:: Excerpt provided ::
▬▬▬

When you hear the word emergency all of sudden the ambulance alarm seems to go ON at the back of your ears. For us, emergency means just one thing- a road accident. And on second thought, a lot of us think why to keep an emergency fund, when we travel in a car. Traveling in the car has a low probability of an accident so I don’t need an emergency fund. Hospital charges will be met by mediclaim or by my rich papa so why to have an emergency fund?
Let me clarify – What is Emergency Fund?
An emergency fund is a corpus that will be used to meet expenses related to unforeseen events of life. The aim to have emergency money is to avoid financial hassles which may deviate you from your savings for your long-term goals. A typical example is that this money will not be utilized to replace your 5-year car (as the replacement of the vehicle will be covered in your financial plan) but an emergency fund can be used to make a down payment in case your car gets stolen and you need a replacement immediately.
When The Emergency Fund is to be utilized?
1) Medical emergencies if do not have cashless provision with the mediclaim provider.
2) Financial emergencies like replacement of assets in case of sudden breakdown.
3) Income emergencies like loss of job or slowdown in the profession for cyclic reasons.

▬▬▬

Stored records
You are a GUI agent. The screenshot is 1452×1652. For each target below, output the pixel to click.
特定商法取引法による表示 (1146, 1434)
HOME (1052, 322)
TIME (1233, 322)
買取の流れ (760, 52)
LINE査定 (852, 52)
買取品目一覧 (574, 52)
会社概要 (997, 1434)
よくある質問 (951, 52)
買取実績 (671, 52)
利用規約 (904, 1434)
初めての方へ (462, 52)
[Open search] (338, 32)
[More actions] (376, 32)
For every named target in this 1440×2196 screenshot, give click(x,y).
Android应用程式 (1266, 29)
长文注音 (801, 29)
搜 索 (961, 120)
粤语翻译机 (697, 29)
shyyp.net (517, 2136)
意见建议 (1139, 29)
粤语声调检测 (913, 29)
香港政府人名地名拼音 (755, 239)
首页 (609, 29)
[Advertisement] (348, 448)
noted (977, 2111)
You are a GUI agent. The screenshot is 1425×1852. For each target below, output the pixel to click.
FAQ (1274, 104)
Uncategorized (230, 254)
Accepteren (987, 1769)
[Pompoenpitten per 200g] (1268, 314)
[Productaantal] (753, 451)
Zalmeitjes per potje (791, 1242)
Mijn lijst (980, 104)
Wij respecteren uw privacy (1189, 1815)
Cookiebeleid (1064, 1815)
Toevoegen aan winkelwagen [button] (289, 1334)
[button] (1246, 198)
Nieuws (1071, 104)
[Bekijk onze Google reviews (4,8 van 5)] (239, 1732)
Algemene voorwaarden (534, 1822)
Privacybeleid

▬▬▬

:: Study questions ::
1 – Using the emergency fund passage, explain why the fund is not meant to replace a car after five years but can cover a down payment if the car is stolen.
2 – List every situation the emergency fund passage gives for when the fund is to be used.
3 – Carry on the emergency fund passage, starting right after its final sentence.

:: Per-task outputs ::
1 – Replacing a five-year-old car is already covered in the financial plan, so it is not an unforeseen expense. A stolen car that must be replaced immediately is unforeseen. Using the emergency fund for that down payment keeps the sudden cost from pulling money away from savings for long-term goals.

2 –
1) Medical emergencies, if there is no cashless provision with the mediclaim provider
2) Financial emergencies, such as replacing assets after a sudden breakdown
3) Income emergencies, such as losing a job or a slowdown in the profession for cyclic reasons

3 –
4) Household emergencies like expenses required for the education trip of a child or a house repair which needs immediate attention.
5) Your friend or family requires support due to a medical emergency. (not for buying a new flat)
6) Availing offers which can save money in the future like making payments to reduce the principal amount in case of interest rates rise in flexible interest home loans.
This funds can be used to help to stabilize your monthly budget and even making a few savings like saving on late payment penalties and allows you to negotiate price in certain cases as you have the money to purchase in bulk.
How Much Emergency fund is required?
This is a serious question and requires a bit of calculation. Different experts have suggested different ways ranging from 3 months expense to one year expense. The monthly expenses are very easy to calculate if you do budgeting. But this kitty of the emergency fund is a dormant investment as the rate will be low as liquidity will be preferred. So if you go much beyond what is needed you are losing some profit you ought to earn. Hence deciding on the amount has to be accurate. I recommend that in the modern world one thumb rule will not suffice for clients with different backgrounds and earnings. Hence I would advise that you should maintain the emergency fund as per the following situations:
- In case you have a volatile job or business with no other source of income at least aim to maintain 12 months monthly expenses in your emergency account.
- In case you have a stable job but have a mortgage or an EMI running, which is over 40% of your salary, you should aim at keeping 9-12 months of monthly expenses and at least 6 months of EMIs in your expenses.
- In case you have a fairly stable job or industry and a working spouse you should aim to keep around 6 months of monthly expenses in your emergency fund.
- In case you have a stable job and a working spouse with no or very minuscule loans, you may keep at least 3 months of monthly expenses in your emergencies expense fund.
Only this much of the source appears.